Did any of the designers object to your choice?

No, I think what was nice is that for some of the designers, it was a very open dialogue. For example, I’ve been a part of design shows where the curator is very definitive about what they want. I’m always amenable to that. I know some designers have a strict vision, and there’s a clash. I wanted to put forth the option that they were free to contact me if they had any objections, or rather if they have a better of idea of what they wanted represented. It was very fluid.

Do you think at the end of the day this show is suppose to highlight the clothes itself, and the fashions that they’ve created, or the whole other layer of Chinese-American identity?

Well, in keeping with the motivation to draw an audience, the risk that you take in presenting with an academic means you may start to potentially alienate people. That’s a type of show that’s geared towards a university. Also, with that topic [identity], there is only so much you can talk about eventually. For me, the logical stuff was, ‘Why don’t we just start with an introduction?’ And I think by nature of how people navigate through an exhibition, it’s like moments of discovery, so having the interviews was one of my favorite parts.

Did any of the younger designers cite the older ones as people they’ve closely watched?

That could even be a separate show in itself, like the mentors and the predecessors. Aside from the fact that I interned for Anna Sui, and Thomas Chen worked for Yeohlee [Teng] that may be interesting to see if that was like an additional interview question if the younger generation recognized the older generation, consciously or unconsciously, as paving the way for them.

Jade Lai was saying when she moved to LA to New York, things just became easier because of the accessibility to The Garment District, the resources, and the ease of helping one another out.
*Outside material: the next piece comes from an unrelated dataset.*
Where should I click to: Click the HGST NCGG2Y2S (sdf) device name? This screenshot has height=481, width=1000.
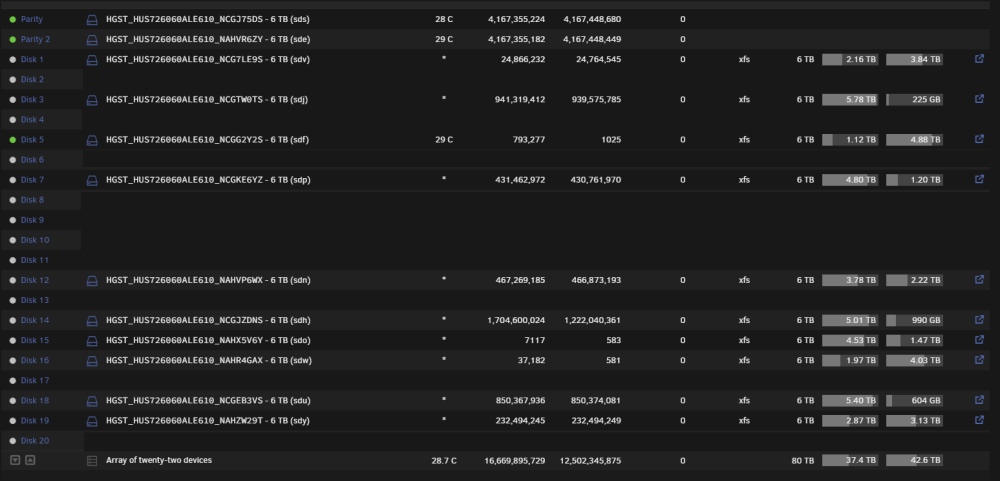coord(207,140)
Do any of the designers talk about the Chinese community’s connection to garment work in some of their interviews?

Jade Lai was saying when she moved to LA to New York, things just became easier because of the accessibility to The Garment District, the resources, and the ease of helping one another out. So she said that in her interview. And when we asked about choosing New York, it was easy for a lot of people to highlight that the garment district is so resourceful to us.

What were your moments of discovery?

I think the fun part is kind of pointing out that everyone comes from a different pathway and just learning about that. Or, we’re learning that so many of the designers are from the West Coast. I think there are certain assumptions, because you’re based in New York, people forget that some of the designers were actually born in China and then immigrated. Or, they were born here and they had a very particular upbringing, or they didn’t study fashion to begin with and they arrived to this place. People forget that Vera Wang didn’t start her company until she was in her 50’s. She had other careers leading up to it. She worked for Vogue, from Vogue she went Ralph Lauren, from Ralph Lauren she started her bridal company based on the fact that she couldn’t find a wedding dress that she liked—she got married later. And, you know, that all comes from a younger beginning of being an Olympic ice-skater. How does that even translate?

And, the Anna Sui aesthetic. She has become her own aesthetic, she developed her own signature aesthetic from when she was a teenager. She grew up in Detroit, she had this deep affinity for music and it’s in like a very American-European culture. So that’s not something you would define as Chinese. She carried her teenage obsessions into her career path.